Strong athletes succeed in any MetCon with a barbell, and sufficient strength can mask deficiencies elsewhere. Inadequate strength is a barrier to success, no matter how big your engine or advanced your skills. But fitness isn’t Strong Man or powerlifting. Raw strength is necessary, but not sufficient, for success. The critical performance parameter for fitness athletes is not strength but power. The principles of strength training are well-understood, and most popular strength programs effectively increase raw strength. However, these are an incomplete solution for the fitness athlete.
In Physics, Power is Force x Velocity. In the gym, we call it strength and speed. The challenge faced by athletes and coaches is this: high force and high velocity cannot happen simultaneously.
Velocity is determined by the speed of muscle contractions. Force is determined by the recruitment of motor units. Maximizing power requires optimizing the relationship between force and velocity.
An example may help. A baseball pitcher and a shot-putter both apply maximum power to throw a spherical object. But the respective contributions of force and velocity are very different.
The shot-putter relies heavily on force, whereas the pitcher relies on velocity. Therefore, their respective training regimes are very different.

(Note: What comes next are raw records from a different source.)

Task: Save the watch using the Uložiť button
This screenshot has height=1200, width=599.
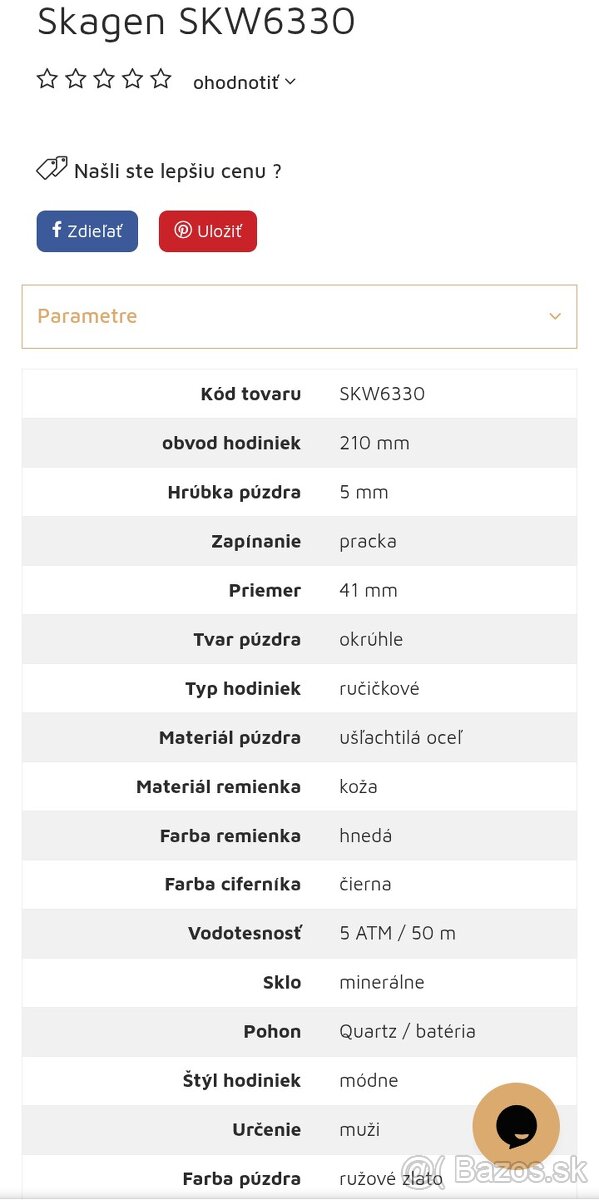Action: coord(207,230)
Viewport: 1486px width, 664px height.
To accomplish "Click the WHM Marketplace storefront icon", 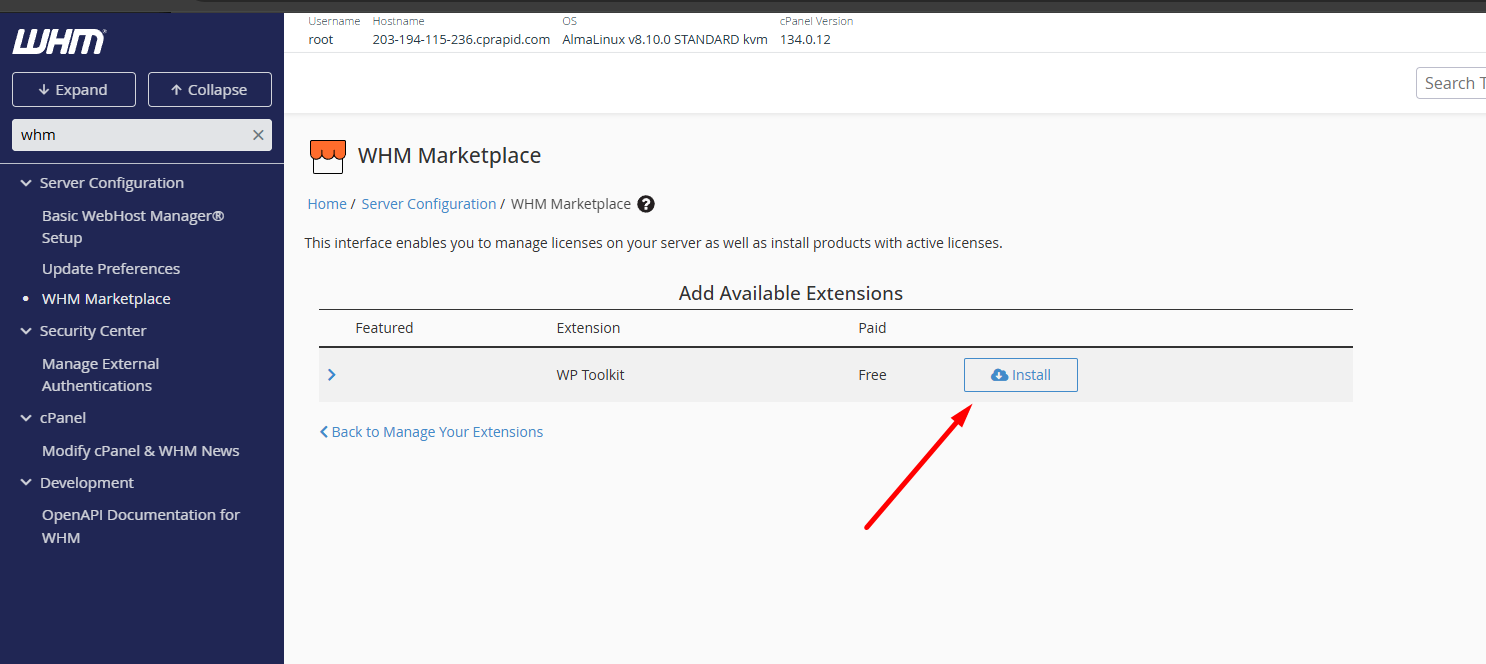I will click(x=328, y=156).
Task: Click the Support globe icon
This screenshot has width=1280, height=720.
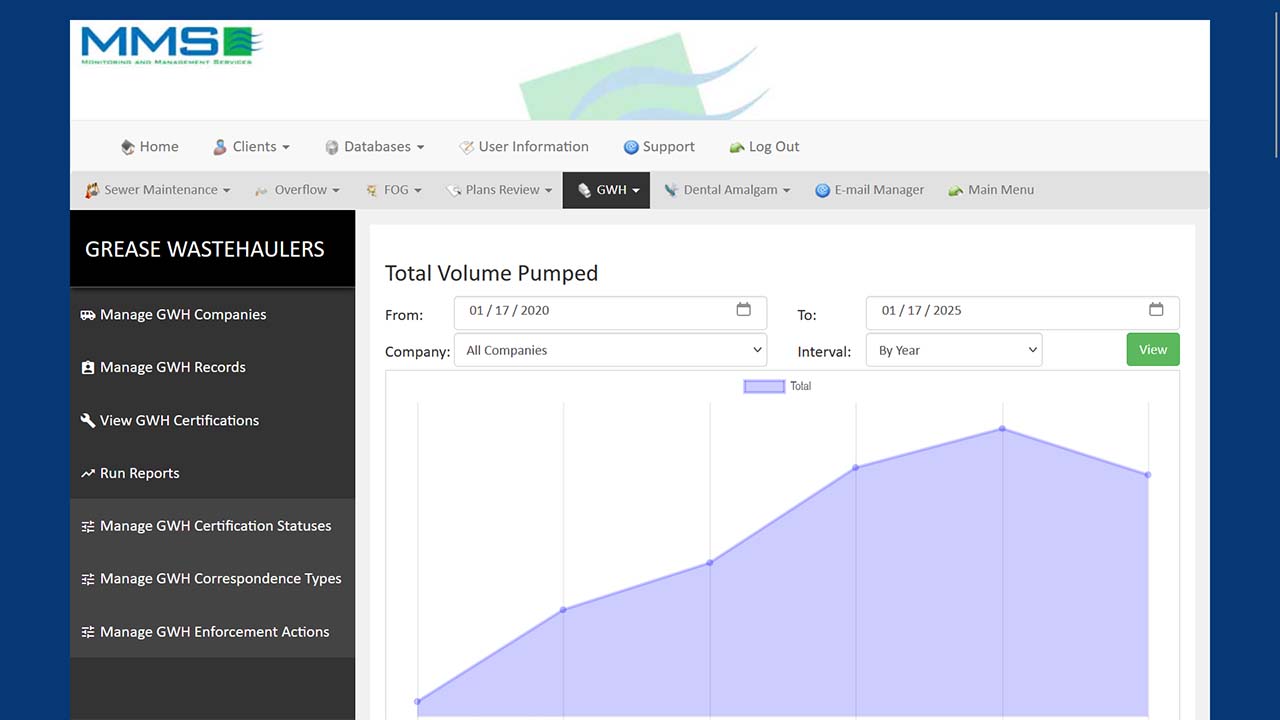Action: pos(631,147)
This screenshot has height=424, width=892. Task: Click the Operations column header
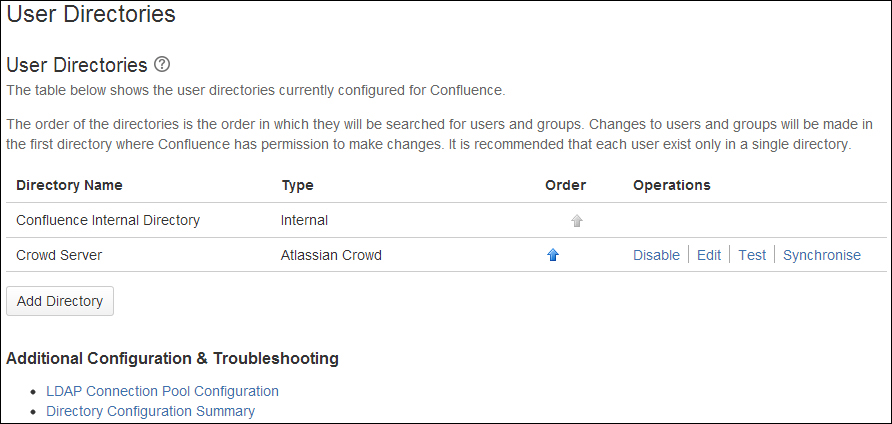(x=671, y=185)
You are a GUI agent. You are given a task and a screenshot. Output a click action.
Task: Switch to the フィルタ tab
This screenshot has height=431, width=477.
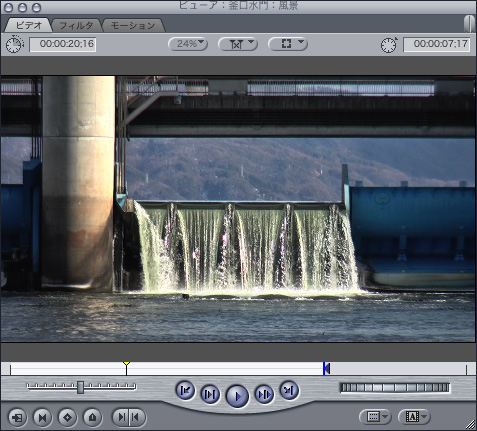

Fitness athletes must express power across many different tasks and different loads, often under considerable fatigue. Some will be force-dominant, others are velocity-dominant.
Therefore, your training program should help you optimize the relationship between force and velocity regardless of the task at hand.

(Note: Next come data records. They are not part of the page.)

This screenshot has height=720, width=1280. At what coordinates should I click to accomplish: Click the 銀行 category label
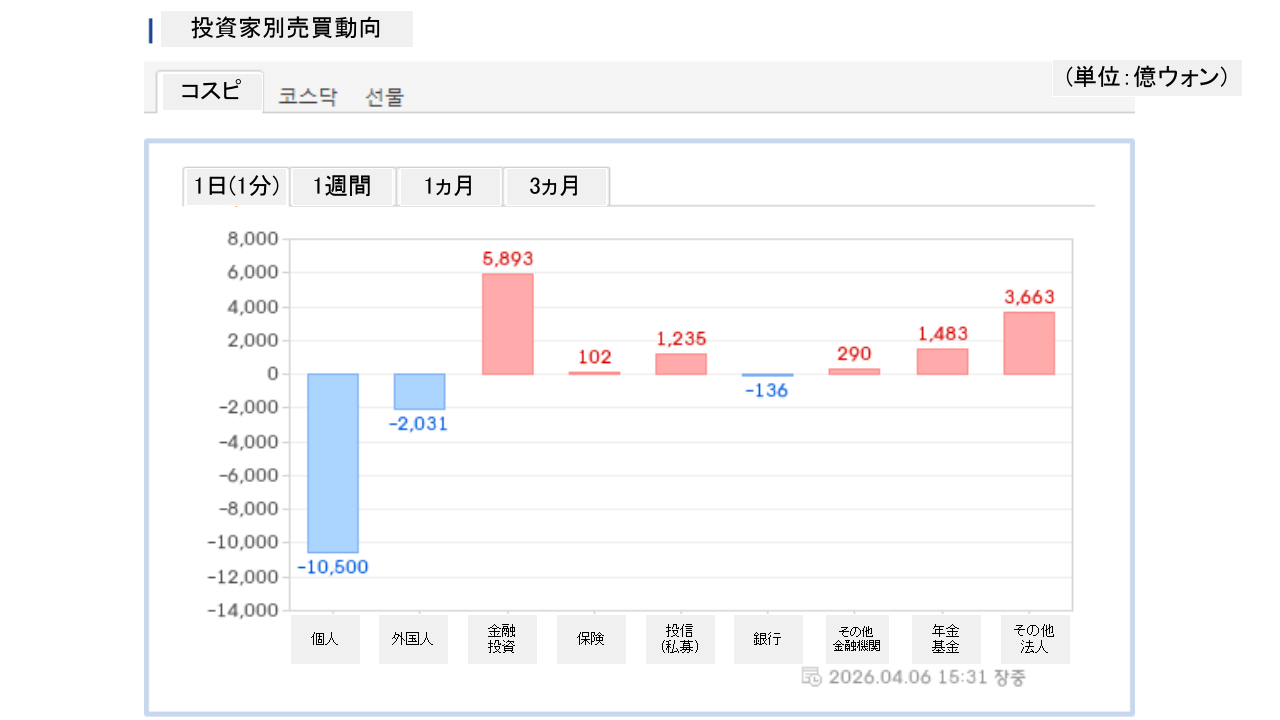pos(768,639)
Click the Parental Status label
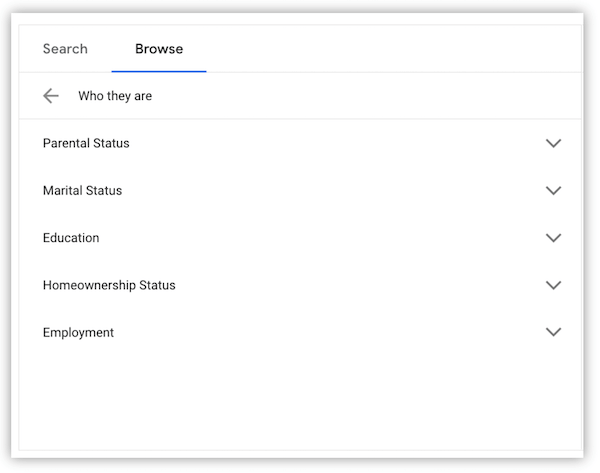 coord(86,143)
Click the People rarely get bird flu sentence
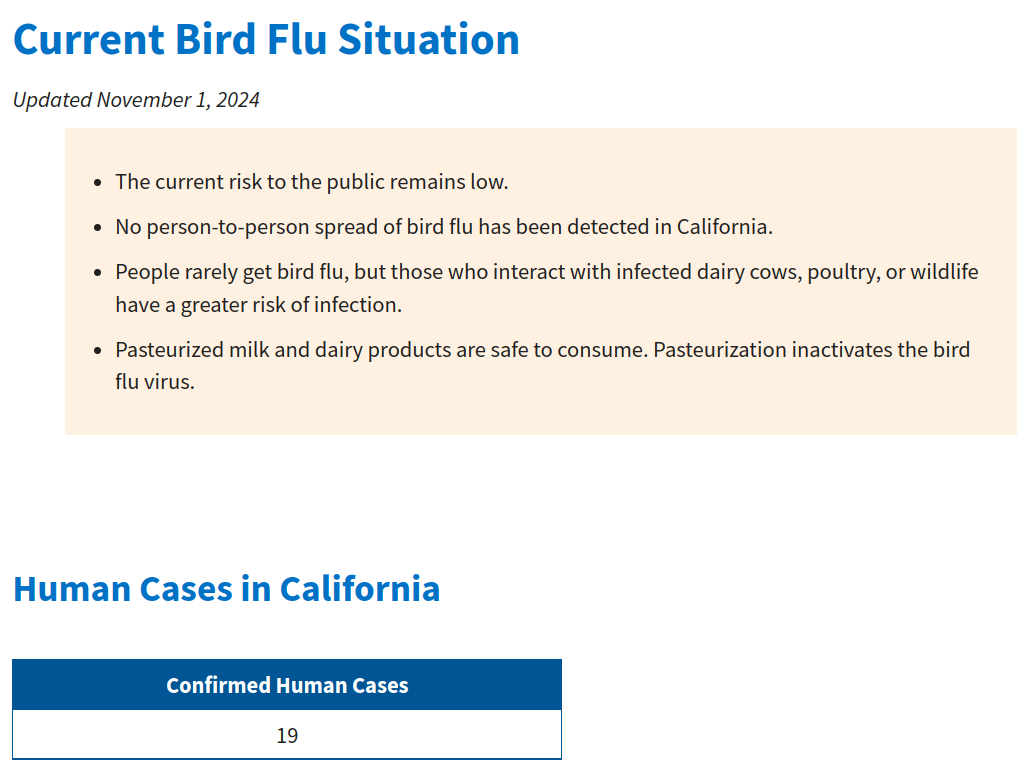1036x769 pixels. pos(547,288)
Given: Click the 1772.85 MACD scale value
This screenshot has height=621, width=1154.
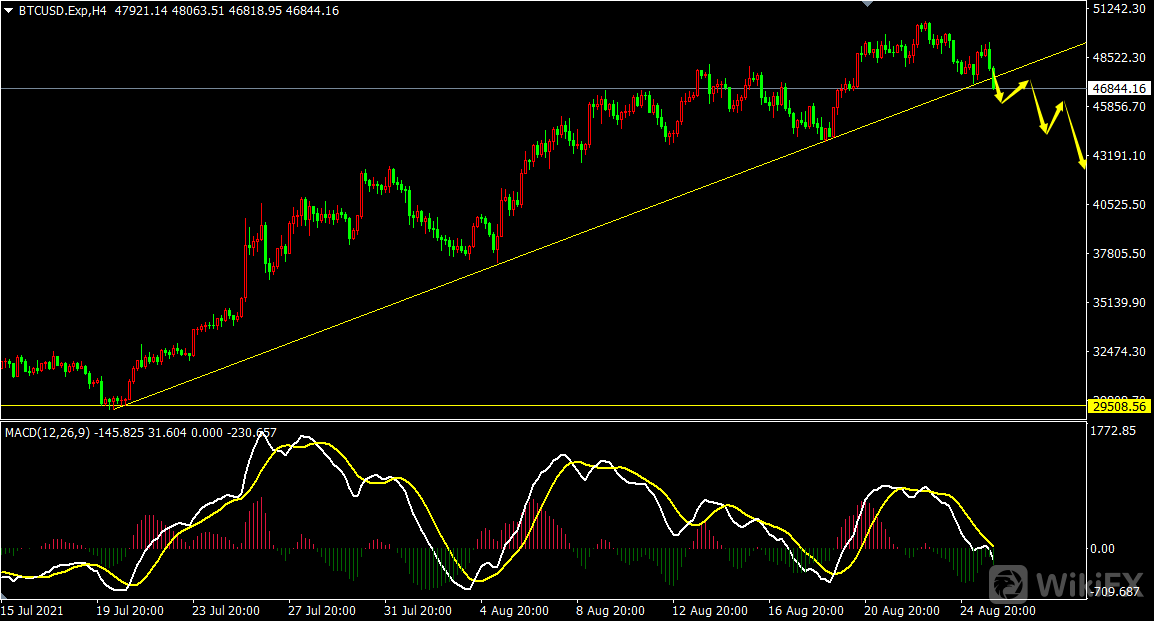Looking at the screenshot, I should (1112, 431).
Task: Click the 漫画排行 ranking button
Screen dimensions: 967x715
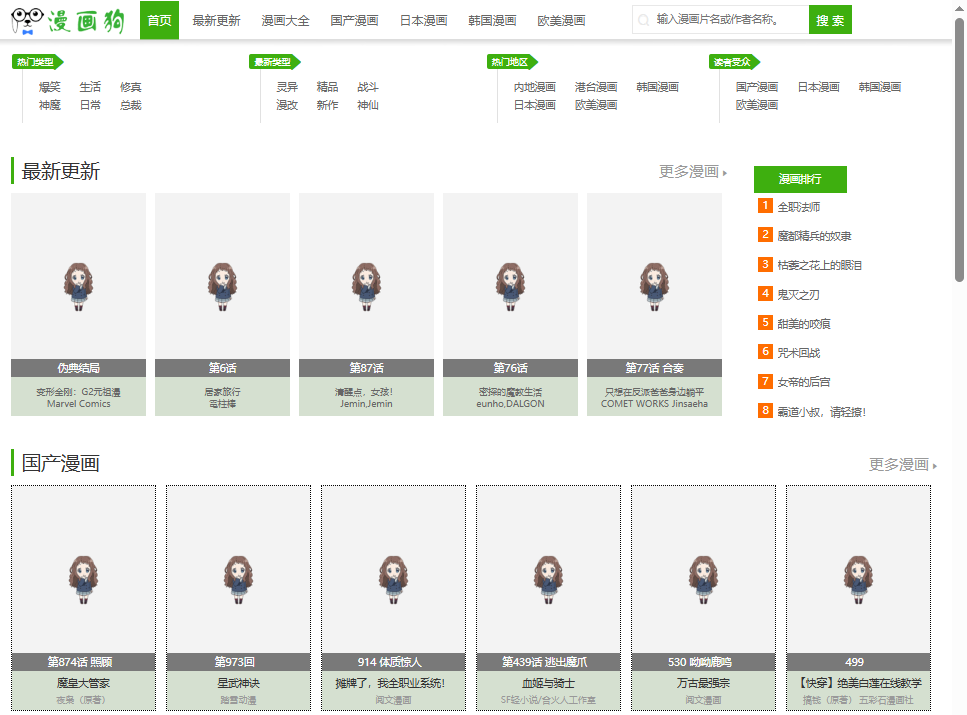Action: pyautogui.click(x=800, y=179)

THE NEXT GENERATION: APPLIED POWER
To move beyond generic strength programs, we analyzed the components of power and built a program designed to help fitness athletes maximize power at any point on the force-velocity curve. We propose a framework in which Power is the synthesis of 7 physiological capacities, which are developed by 4 training parameters. The building blocks of power are Intensity, Explosiveness, Accessory Work, and Technique. (Just remember “I EAT”).
Intensity: Lifting heavy activates the highest force producing motor units while enhancing coordination among large muscle groups. There is no substitute for moving heavy weight. Applied Power uses targeted intensity, allowing sufficient recovery, and rotates high intensity stressors to reduce accumulated fatigue. We lift heavy, without wrecking the rest of your training.
Explosiveness: This refers to the Rate of Force Development (RFD), a neuromuscular adaptation which increases power without any gains in mass. Increasing RFD is critical to improving your Olympic lifts. The stretch shortening cycle (SSC) refers to the contribution of tissue elasticity to increasing power, such as at the bottom of a thruster or wall balls. Applied Power trains RFD and SSC explicitly to make you more explosive at any task.
Accessory work: Your “power ceiling” is set by the weakest link in the chain. For example, super strong legs won’t increase your clean if your upper back is comparatively weak. Generally, adding raw strength will make only a small impact if there is an imbalance somewhere. Our intake process identifies any imbalances and corrects them with targeted accessory work, allowing for the broad distribution of strength gains.
Technique: Technique is the ability to use the levers of the body to maximize force production, maximize force transmission, and maximize the speed of both. Biomechanics experts call this “motor learning” and the same principle applies in every sport: outstanding power does not occur without outstanding technique. Improved technique applies to all aspects of power production. We do technique drills as part of every session.
Intensity, explosiveness, accessories and technique, individualized for you. I. E. A. T. - Every day
Applied Power is personalized based on your needs and goals, so we start with an intake process to get a sense of your current strength levels and the relationship among your lifts. We use The Gains Lab Universal Calculator to rigorously analyze the relationship among your lifts and identify imbalances which are slowing your gains. Then we apply the I. E. A. T. methodology to develop your personalized power program. There are two ways to work with us:
Monthly subscription: When you choose this option, you will be billed monthly on the date you sign up. There is no contract, membership, obligation or minimum. Stay as long as you want. Sign up monthly.
Quarterly subscription: Quarterly subscribers are billed every 3 months on the date they signed up. You’ll also save 10% off of the monthly subscription price of $25, so you’ll pay $67.50 every 3 months. Again, no obligation. Sign up quarterly.
More questions? Send an email.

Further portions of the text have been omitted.